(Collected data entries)
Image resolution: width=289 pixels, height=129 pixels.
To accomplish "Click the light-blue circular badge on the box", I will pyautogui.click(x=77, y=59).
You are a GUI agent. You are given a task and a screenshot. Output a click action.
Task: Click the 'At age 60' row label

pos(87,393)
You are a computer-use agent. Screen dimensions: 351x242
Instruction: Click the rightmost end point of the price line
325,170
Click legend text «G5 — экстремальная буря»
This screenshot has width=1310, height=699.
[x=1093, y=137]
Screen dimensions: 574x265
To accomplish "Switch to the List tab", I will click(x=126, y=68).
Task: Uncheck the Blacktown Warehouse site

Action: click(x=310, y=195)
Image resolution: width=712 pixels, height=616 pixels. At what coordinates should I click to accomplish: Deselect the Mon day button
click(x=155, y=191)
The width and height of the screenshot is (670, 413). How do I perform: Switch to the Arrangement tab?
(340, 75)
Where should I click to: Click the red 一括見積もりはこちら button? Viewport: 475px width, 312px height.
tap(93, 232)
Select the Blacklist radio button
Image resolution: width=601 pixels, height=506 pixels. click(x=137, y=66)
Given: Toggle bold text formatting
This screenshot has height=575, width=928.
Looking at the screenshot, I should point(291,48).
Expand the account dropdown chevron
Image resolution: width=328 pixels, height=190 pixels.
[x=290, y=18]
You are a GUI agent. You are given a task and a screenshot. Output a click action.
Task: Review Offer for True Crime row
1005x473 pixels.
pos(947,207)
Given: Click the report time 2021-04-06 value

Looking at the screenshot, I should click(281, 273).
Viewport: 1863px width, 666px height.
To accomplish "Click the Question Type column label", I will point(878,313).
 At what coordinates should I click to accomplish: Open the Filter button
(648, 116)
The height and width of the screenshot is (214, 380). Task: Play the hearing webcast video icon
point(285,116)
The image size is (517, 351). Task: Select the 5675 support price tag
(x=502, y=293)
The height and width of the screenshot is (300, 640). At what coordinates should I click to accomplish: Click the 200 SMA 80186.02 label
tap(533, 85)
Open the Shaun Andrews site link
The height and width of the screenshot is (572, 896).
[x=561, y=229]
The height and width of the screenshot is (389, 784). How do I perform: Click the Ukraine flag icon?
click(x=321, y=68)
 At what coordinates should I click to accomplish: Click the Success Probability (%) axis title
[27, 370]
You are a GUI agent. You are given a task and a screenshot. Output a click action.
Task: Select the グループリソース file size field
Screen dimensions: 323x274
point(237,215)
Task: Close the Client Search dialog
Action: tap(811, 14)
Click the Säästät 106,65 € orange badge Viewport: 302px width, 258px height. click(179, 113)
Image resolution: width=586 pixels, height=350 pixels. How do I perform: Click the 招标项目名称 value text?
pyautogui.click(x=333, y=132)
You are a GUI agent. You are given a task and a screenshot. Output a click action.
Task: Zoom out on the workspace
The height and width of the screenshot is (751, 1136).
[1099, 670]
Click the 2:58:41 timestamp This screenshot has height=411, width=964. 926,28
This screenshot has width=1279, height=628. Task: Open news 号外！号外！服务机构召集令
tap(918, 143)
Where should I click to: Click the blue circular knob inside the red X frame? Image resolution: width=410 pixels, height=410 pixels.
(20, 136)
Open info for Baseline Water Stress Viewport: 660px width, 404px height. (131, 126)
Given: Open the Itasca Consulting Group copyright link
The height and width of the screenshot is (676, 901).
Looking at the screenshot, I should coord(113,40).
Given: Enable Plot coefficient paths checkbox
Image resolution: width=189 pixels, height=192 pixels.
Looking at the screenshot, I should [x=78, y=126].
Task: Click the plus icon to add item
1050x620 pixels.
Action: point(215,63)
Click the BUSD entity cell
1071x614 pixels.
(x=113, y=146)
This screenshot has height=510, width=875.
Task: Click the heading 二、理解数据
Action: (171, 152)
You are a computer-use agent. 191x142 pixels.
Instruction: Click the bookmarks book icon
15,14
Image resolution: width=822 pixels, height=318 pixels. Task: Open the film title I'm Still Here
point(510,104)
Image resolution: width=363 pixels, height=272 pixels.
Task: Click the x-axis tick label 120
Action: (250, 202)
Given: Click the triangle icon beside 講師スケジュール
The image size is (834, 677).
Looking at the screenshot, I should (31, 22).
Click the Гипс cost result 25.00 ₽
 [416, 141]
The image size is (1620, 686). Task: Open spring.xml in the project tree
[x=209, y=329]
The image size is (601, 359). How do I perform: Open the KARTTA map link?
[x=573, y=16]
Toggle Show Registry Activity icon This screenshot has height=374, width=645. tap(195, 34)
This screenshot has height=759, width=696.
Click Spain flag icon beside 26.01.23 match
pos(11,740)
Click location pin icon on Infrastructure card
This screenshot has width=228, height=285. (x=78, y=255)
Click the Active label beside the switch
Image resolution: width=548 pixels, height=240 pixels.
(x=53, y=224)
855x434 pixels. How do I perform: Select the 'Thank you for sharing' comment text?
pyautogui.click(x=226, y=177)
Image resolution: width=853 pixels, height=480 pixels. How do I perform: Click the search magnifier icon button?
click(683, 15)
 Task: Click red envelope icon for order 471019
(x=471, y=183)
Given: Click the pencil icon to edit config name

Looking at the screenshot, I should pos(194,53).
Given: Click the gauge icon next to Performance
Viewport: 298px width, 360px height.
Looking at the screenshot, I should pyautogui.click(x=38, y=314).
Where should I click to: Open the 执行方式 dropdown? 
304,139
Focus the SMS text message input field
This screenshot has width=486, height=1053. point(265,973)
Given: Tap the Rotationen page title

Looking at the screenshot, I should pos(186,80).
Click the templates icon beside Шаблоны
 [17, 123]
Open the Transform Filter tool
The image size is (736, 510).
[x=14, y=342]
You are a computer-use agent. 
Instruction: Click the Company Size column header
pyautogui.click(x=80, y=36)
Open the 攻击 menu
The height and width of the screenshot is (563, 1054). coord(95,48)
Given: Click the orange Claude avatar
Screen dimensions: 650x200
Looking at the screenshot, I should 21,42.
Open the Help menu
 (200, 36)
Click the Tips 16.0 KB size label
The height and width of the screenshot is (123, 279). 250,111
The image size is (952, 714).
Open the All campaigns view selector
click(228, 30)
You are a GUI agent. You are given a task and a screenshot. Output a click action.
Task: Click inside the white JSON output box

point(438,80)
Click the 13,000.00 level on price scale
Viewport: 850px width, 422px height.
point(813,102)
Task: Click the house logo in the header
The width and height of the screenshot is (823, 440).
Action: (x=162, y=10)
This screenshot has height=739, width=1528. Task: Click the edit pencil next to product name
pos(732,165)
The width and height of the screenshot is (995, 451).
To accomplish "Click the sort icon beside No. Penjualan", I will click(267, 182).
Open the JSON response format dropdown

» REQUIREMENT
Please reply with an exact copy of the lines above, starting at the first and ending at the line that holds "You are a computer-use agent. Screen".

» THE ANSWER
Image resolution: width=289 pixels, height=129 pixels.
To accomplish "Click the light-blue circular badge on the box", I will pyautogui.click(x=77, y=59).
You are a GUI agent. You are given a task and a screenshot. Output a click action.
Task: Click the 'At age 60' row label

pos(87,393)
You are a computer-use agent. Screen dimensions: 351x242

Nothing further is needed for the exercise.